Saved entries:
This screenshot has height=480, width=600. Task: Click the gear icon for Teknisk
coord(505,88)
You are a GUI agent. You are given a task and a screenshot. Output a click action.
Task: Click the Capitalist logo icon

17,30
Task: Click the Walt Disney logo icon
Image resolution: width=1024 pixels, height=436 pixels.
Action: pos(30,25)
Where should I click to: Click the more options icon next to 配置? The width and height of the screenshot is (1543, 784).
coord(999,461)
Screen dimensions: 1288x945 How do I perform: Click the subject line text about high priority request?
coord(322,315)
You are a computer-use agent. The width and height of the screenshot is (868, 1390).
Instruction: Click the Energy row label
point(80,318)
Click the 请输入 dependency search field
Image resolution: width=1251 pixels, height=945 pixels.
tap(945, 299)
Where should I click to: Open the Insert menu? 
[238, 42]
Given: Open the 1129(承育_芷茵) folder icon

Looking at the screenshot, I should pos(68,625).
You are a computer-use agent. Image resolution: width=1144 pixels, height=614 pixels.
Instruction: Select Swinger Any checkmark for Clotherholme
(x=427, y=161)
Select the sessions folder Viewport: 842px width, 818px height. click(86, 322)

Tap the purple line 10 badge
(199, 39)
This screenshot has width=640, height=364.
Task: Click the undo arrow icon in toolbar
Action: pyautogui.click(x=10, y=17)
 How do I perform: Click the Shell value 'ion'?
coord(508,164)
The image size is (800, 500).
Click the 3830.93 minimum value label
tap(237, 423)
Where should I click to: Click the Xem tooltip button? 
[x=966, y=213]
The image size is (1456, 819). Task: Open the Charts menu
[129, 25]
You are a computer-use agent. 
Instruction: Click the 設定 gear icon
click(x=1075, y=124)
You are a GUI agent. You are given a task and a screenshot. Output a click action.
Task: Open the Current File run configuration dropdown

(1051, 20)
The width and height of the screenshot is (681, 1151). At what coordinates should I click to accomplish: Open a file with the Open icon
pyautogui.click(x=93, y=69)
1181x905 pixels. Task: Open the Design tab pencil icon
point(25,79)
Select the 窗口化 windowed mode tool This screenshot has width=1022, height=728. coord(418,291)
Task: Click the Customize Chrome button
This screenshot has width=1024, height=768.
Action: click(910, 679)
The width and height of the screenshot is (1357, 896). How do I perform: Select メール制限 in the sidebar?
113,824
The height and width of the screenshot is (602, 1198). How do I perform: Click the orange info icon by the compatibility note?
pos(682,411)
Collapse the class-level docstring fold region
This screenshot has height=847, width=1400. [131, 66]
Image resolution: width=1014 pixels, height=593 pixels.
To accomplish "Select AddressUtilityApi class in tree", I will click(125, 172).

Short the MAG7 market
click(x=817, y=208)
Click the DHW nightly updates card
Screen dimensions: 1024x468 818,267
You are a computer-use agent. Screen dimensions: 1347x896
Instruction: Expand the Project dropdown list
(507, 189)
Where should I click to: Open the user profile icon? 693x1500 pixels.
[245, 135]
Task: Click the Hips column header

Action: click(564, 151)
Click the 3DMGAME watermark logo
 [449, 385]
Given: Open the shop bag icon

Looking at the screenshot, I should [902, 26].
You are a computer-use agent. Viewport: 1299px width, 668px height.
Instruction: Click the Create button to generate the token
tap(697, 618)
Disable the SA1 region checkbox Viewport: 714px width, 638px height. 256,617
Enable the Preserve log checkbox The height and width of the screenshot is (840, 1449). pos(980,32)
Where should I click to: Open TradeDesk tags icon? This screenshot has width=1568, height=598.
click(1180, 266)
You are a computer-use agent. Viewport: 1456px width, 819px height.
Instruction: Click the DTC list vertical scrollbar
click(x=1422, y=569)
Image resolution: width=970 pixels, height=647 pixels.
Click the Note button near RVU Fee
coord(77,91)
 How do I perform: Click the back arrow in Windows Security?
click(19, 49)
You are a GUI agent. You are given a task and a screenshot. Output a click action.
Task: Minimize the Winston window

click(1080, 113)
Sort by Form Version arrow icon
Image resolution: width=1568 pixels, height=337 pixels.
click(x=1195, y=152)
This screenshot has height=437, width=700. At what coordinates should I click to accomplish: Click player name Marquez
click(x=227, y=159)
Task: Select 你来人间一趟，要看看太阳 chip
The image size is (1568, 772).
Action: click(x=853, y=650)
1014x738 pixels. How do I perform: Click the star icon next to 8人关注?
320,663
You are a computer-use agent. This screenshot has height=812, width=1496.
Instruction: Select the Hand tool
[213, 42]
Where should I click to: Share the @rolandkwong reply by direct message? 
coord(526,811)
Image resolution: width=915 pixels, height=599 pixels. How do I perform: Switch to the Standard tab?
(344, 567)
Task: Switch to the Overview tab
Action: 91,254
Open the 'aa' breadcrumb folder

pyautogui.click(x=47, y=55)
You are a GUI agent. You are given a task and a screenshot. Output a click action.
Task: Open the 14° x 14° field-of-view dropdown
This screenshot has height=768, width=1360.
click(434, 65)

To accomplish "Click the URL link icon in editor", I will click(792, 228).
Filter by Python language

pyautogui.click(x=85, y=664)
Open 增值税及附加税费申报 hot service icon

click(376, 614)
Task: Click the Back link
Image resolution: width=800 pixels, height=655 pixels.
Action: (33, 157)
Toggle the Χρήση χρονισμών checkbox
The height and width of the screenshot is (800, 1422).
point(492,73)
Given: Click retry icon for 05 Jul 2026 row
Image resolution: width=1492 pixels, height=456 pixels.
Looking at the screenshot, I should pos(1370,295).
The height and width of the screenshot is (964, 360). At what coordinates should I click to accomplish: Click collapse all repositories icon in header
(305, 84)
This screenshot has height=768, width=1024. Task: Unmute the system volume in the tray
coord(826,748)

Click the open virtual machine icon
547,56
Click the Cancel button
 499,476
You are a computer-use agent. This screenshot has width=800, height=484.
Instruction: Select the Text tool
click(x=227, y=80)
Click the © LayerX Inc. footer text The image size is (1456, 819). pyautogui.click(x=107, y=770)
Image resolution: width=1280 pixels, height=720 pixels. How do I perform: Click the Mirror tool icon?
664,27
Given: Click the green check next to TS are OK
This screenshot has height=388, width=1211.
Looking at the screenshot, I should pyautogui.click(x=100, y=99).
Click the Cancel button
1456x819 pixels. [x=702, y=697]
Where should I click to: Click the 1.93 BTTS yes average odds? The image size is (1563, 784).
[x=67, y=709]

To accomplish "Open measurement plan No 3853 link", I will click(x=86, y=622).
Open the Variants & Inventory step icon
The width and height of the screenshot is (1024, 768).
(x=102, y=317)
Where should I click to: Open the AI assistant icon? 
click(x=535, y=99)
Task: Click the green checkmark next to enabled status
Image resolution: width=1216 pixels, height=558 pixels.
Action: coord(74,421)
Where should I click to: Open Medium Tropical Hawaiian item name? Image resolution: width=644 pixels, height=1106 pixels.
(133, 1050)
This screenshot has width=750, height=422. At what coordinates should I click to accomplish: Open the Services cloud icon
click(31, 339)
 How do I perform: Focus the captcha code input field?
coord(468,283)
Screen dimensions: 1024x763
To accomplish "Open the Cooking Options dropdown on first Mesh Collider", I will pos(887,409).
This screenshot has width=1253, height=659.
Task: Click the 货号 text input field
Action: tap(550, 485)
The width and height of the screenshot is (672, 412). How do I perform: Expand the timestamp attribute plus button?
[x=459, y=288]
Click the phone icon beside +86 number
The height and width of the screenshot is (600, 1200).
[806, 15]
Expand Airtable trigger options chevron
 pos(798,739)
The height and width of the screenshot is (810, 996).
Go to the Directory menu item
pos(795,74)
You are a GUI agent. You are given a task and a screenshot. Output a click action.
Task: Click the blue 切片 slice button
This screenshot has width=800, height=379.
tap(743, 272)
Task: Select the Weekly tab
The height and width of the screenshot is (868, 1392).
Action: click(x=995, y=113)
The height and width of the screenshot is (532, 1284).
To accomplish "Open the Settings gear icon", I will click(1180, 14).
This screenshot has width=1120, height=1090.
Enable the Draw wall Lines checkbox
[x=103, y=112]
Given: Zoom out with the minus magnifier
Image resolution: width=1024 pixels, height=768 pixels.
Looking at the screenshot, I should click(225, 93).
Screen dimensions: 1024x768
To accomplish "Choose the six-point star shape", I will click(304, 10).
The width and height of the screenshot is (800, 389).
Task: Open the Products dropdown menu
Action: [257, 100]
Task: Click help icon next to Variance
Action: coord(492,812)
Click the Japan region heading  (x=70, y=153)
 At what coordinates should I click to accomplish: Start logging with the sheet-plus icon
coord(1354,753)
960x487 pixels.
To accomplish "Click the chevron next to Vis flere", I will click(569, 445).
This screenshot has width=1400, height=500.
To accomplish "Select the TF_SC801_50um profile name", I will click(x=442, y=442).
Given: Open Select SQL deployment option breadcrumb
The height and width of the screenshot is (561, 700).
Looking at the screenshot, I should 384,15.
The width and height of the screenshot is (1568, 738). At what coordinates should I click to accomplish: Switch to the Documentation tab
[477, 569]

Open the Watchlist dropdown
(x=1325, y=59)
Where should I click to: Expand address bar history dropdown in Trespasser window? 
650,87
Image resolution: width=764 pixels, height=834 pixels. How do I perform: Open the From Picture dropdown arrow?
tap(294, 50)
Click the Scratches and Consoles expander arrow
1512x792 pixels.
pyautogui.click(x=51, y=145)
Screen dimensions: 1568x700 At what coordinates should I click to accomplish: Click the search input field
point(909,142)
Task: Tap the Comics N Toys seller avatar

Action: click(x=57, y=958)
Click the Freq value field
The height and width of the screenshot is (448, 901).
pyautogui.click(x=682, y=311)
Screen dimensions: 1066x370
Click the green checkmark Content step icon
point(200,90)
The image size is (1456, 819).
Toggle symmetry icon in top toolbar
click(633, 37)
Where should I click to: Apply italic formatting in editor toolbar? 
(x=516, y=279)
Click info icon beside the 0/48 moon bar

→ TO BE DONE: Rewrite the material from the line with "Task: Select the Weekly tab" up to and including the line with "[x=103, y=112]" as a numbered list, omitting any blank lines.

→ TASK RESPONSE:
1. Task: Select the Weekly tab
2. The height and width of the screenshot is (868, 1392).
3. Action: click(x=995, y=113)
4. The height and width of the screenshot is (532, 1284).
5. To accomplish "Open the Settings gear icon", I will click(1180, 14).
6. This screenshot has width=1120, height=1090.
7. Enable the Draw wall Lines checkbox
8. [x=103, y=112]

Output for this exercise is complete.